Siz, dernek olarak ne gibi faaliyetlerde bulundunuz?
Ö. Güzelyazıcı: Hindistan, bizim için de çok bâkir bir alan… Türkler, son zamanlarda daha yeni yeni bu ülkeye gidip gelmeye başladılar. Gerek iki ülke arasındaki mesafenin uzak olması, gerekse oradaki mevcut dînî ve kültürel yapının farklılığı, şu âna kadar bizi mesafeli kılmış.
Biz de IBS olarak ilk defa geçtiğimiz kurban bayramında oraya gittik. Kurbanlarımızı, Delhi’ye araçla yaklaşık beş saatlik mesafedeki Serhind şehrinde ve civarındaki kasabalarda kestik. Bu sene küçükbaş hayvan olarak tam 961 tane keçi kurban ettik ve etlerini, küçük paketler hâlinde ihtiyaç sahibi binlerce insana dağıttık.
Serhind Şehri, İmam-ı Rabbânî hazretlerinin kabrinin bulunduğu bir yer olması sebebiyle de bizim için ayrı bir mânâ taşıyor. Burada bir çok Müslüman yaşıyor. İmam-ı Rabbânî, âilesi, mahdumları ve torunları hep bu civarda medfunlar…

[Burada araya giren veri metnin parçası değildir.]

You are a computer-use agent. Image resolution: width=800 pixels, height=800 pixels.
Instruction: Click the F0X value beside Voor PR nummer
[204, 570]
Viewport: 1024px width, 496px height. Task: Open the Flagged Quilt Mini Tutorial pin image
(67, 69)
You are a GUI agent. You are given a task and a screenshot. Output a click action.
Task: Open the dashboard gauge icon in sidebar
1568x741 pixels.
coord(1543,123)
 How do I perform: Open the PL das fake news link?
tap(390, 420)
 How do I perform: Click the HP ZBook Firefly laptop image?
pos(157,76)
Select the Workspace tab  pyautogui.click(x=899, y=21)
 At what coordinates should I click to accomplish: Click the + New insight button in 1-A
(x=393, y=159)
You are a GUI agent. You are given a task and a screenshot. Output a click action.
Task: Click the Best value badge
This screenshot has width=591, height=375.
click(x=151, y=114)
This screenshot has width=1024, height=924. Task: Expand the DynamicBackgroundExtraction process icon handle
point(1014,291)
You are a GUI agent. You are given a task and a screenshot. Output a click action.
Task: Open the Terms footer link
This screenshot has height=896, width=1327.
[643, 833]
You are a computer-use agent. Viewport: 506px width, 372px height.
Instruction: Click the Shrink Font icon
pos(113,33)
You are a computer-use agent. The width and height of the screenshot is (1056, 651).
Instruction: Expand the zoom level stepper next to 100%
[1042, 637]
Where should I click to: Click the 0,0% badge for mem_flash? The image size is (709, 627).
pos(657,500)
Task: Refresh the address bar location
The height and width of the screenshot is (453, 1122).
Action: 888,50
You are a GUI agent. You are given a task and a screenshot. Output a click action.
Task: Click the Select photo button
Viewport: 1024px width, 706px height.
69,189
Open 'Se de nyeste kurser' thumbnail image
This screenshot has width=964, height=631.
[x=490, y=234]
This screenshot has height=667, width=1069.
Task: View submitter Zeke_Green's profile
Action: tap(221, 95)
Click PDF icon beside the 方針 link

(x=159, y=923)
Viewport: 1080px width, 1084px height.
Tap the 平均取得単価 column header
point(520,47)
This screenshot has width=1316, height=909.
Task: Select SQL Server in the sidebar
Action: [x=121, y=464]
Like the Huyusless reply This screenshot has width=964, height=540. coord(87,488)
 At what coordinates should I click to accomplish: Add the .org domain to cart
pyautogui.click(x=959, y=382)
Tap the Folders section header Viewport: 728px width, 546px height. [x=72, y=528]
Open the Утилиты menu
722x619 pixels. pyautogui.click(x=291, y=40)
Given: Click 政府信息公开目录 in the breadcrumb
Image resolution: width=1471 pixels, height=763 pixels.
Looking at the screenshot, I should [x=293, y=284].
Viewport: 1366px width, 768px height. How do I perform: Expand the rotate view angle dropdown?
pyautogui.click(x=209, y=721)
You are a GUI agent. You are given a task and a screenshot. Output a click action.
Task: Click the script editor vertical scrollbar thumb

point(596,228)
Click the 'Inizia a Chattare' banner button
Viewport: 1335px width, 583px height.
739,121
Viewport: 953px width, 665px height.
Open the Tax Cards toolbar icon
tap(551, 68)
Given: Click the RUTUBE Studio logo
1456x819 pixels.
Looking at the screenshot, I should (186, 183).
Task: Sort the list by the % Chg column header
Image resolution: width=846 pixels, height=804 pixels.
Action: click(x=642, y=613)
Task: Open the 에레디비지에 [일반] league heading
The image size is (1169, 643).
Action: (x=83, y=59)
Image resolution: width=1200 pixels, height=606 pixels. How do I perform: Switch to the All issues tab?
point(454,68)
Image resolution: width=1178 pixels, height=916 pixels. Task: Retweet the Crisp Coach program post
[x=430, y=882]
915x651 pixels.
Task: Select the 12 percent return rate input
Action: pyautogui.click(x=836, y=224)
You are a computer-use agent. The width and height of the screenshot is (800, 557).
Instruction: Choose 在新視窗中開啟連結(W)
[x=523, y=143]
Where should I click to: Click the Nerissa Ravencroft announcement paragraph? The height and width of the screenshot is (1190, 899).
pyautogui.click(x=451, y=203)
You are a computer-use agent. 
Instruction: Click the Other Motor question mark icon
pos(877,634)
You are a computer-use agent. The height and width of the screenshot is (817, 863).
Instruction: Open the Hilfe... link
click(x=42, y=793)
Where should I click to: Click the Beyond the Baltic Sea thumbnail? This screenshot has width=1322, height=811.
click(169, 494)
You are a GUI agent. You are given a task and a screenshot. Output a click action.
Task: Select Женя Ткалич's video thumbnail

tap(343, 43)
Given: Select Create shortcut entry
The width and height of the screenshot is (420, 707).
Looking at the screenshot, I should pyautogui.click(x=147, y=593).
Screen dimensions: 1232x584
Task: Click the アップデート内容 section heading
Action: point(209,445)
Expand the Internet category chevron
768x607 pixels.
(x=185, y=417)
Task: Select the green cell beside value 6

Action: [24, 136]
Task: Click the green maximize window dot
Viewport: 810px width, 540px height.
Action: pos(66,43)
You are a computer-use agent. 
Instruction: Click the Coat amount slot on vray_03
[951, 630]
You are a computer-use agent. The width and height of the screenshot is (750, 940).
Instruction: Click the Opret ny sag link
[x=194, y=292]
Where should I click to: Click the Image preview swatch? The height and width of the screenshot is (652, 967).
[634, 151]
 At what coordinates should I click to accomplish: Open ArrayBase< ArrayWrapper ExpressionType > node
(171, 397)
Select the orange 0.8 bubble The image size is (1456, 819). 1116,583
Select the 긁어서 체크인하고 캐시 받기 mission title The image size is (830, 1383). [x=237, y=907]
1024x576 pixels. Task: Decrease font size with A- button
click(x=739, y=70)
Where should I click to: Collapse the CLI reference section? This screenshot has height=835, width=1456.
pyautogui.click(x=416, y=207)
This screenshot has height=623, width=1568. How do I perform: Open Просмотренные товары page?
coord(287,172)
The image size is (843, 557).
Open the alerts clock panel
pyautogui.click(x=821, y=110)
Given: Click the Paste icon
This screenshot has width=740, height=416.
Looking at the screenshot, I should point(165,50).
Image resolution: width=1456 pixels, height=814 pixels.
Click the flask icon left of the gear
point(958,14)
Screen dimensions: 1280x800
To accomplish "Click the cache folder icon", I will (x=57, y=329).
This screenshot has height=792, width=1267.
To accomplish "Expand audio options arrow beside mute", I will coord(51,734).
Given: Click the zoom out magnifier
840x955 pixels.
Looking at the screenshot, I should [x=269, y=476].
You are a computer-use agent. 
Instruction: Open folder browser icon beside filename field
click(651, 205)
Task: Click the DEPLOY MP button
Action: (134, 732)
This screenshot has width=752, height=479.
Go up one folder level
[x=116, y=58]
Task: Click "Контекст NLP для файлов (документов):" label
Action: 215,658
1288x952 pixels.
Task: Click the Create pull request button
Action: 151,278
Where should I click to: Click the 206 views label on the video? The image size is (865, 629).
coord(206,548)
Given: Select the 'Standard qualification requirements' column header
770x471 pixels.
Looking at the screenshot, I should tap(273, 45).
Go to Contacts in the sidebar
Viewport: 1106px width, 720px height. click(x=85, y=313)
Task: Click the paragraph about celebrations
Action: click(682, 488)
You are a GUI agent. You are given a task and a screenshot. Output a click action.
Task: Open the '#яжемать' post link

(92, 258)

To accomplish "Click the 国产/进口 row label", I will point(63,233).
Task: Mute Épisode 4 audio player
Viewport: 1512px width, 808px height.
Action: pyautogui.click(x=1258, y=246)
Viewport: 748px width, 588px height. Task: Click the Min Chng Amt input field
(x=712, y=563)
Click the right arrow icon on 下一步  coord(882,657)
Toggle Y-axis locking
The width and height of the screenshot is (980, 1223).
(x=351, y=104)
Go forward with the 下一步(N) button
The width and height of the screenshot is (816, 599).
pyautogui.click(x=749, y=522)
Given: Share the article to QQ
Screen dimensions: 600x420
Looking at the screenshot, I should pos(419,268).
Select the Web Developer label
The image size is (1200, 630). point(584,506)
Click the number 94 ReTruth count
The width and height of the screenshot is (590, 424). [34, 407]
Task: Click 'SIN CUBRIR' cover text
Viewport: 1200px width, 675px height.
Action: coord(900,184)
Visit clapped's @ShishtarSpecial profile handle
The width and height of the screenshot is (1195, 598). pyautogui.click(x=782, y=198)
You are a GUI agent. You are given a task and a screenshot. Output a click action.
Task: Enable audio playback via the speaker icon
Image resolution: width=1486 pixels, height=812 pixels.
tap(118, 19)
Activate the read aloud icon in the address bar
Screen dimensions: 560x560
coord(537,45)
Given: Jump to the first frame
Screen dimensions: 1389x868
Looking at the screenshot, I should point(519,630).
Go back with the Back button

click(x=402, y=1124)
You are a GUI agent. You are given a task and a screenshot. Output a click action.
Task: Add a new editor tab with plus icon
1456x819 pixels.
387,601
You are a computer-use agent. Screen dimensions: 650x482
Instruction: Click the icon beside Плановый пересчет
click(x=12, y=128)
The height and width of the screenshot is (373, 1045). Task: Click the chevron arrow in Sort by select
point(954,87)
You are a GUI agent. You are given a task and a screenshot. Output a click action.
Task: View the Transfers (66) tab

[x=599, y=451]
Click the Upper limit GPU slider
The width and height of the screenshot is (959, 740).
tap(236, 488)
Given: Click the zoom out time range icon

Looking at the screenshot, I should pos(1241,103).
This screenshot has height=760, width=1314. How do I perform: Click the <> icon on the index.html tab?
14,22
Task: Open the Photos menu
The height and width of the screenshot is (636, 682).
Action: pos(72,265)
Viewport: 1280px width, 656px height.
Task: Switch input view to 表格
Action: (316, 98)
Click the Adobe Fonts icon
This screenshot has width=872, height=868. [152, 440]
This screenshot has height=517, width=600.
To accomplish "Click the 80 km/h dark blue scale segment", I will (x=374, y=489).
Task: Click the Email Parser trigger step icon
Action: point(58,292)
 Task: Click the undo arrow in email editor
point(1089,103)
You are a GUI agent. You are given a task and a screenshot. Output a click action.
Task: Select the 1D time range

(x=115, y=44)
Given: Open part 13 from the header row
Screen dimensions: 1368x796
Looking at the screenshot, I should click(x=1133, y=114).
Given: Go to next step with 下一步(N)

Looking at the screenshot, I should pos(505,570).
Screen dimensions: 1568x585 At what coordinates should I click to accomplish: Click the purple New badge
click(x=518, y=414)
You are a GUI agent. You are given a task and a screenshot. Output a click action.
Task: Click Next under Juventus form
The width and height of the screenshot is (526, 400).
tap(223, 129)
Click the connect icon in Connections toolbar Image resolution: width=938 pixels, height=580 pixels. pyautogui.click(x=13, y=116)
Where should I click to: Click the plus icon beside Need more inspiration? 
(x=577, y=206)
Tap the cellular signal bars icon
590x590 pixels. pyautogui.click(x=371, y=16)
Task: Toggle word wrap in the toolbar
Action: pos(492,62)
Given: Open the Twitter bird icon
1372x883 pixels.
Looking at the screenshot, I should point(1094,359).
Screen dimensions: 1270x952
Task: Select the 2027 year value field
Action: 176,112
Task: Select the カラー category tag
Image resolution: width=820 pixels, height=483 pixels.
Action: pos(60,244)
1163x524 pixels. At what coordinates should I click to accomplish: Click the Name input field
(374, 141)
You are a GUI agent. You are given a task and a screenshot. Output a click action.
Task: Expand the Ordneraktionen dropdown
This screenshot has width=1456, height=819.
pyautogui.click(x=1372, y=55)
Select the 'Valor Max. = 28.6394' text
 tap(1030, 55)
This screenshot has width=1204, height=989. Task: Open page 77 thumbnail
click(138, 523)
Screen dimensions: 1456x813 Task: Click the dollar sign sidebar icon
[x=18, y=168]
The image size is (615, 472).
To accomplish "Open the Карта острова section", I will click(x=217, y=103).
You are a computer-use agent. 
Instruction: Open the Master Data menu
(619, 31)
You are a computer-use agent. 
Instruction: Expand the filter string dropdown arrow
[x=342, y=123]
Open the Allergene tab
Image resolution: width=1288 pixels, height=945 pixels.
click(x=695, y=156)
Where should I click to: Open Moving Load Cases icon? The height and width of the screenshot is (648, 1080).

İmam-ı Rabbânî hazretleri, bölgedeki bütün dinler ve insanlar için hâlâ çok büyük bir değer taşıyor. Mesela, saçını-sakalını hiçbir şekilde kesmeyen yarı putperest bir dinin mensubu olan Sihler bile, O’nun kabr-i şerifine hürmet ve tazim gösteriyorlar. Vefatının sene-i devriyesinde, her yıl Mart ayı içerisinde Serhind’de 15 bin kişi toplanıyor. Kamyonlarla malzeme getirilip oradaki insanlara gıda dağıtılıyor, yemek veriliyor. Bizim kurban faaliyetimiz de orada gerçekleştirildi.
IBS ile ilgili son olarak neler söylemek istersiniz?
- Çil: Daha önceki röportajlarımızda da belirttiğimiz gibi, biz, derneğimizin sadece senenin sınırlı birkaç ayında, kurban organizasyonları vs. ile yetinmemesi gerektiği kanaatine vardık. Şimdi dünyanın dört bir tarafını dolaşarak ihtiyaç sahibi insanları ve bölgeleri tesbit etmeye, buralara insânî yardım faaliyetleri ulaştırmaya karar verdik. Kendimize gerek yurt içinden, gerekse yurt dışından topladığımız her türlü bağış ve yardımları, muhtaç, garip ve kimsesizlere ulaştırma gibi bir misyon belirledik. İnşallah, bu büyük hayır faaliyetinde Allah bizi utandırmasın!..
Gördük ki, Allah Teâlâ, biz, insanlara verdikçe bize de ihsan ediyor. İlâhî hazinesi, bitip tükenmek bilmiyor.
Siz, şefkat dolu ve hayırhâh halkımızı, şimdiye kadar olduğu gibi bundan sonra da yanımızda görmek istiyoruz. Gelin, yüzyüze görüşelim, tanışalım. Hizmetlerimizi yerinde görün. Gelin, bizimle birlikte siz de hayır ve yardımlarınızı dünyaya ulaştırın ve ölümsüzleştirin.